### Listing

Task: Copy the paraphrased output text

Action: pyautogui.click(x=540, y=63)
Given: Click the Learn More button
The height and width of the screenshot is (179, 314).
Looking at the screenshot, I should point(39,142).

### Stated task
Print the lines above again, word for word and with nothing changed.

### Answer to the problem
Task: Copy the paraphrased output text

Action: pyautogui.click(x=540, y=63)
Given: Click the Learn More button
The height and width of the screenshot is (179, 314).
Looking at the screenshot, I should point(39,142).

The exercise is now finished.